### YOUR TASK
The response should consist of the listing, repeated word for word.

### DATA UNDER STUDY
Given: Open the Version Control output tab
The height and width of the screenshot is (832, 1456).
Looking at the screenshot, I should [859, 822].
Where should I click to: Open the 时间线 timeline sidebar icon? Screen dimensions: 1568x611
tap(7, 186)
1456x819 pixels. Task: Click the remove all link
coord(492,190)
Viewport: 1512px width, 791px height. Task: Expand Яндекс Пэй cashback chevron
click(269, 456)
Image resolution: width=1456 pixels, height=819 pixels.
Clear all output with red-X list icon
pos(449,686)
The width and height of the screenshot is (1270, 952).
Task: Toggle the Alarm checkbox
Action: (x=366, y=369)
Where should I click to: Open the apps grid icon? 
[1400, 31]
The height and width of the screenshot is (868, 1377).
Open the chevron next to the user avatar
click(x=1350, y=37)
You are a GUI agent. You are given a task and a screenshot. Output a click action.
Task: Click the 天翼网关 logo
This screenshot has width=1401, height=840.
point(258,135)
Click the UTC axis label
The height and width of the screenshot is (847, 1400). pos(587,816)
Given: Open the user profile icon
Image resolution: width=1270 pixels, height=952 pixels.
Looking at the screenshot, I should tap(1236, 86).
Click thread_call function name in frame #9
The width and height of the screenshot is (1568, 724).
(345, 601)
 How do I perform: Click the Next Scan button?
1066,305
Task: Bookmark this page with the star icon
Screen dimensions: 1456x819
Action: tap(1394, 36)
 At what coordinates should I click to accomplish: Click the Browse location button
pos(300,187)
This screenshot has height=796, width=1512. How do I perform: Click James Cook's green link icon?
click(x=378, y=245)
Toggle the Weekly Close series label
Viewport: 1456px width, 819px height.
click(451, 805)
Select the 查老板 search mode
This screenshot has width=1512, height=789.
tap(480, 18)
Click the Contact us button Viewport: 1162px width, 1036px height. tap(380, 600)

### WRITTEN ANSWER
Given: Open the Version Control output tab
The height and width of the screenshot is (832, 1456).
Looking at the screenshot, I should [859, 822].
Where should I click to: Open the 时间线 timeline sidebar icon? Screen dimensions: 1568x611
tap(7, 186)
1456x819 pixels. Task: Click the remove all link
coord(492,190)
Viewport: 1512px width, 791px height. Task: Expand Яндекс Пэй cashback chevron
click(269, 456)
Image resolution: width=1456 pixels, height=819 pixels.
Clear all output with red-X list icon
pos(449,686)
The width and height of the screenshot is (1270, 952).
Task: Toggle the Alarm checkbox
Action: (x=366, y=369)
Where should I click to: Open the apps grid icon? 
[1400, 31]
The height and width of the screenshot is (868, 1377).
Open the chevron next to the user avatar
click(x=1350, y=37)
You are a GUI agent. You are given a task and a screenshot. Output a click action.
Task: Click the 天翼网关 logo
This screenshot has width=1401, height=840.
point(258,135)
Click the UTC axis label
The height and width of the screenshot is (847, 1400). pos(587,816)
Given: Open the user profile icon
Image resolution: width=1270 pixels, height=952 pixels.
Looking at the screenshot, I should tap(1236, 86).
Click thread_call function name in frame #9
The width and height of the screenshot is (1568, 724).
(345, 601)
 How do I perform: Click the Next Scan button?
1066,305
Task: Bookmark this page with the star icon
Screen dimensions: 1456x819
Action: tap(1394, 36)
 At what coordinates should I click to accomplish: Click the Browse location button
pos(300,187)
This screenshot has height=796, width=1512. How do I perform: Click James Cook's green link icon?
click(x=378, y=245)
Toggle the Weekly Close series label
Viewport: 1456px width, 819px height.
click(451, 805)
Select the 查老板 search mode
This screenshot has width=1512, height=789.
tap(480, 18)
Click the Contact us button Viewport: 1162px width, 1036px height. tap(380, 600)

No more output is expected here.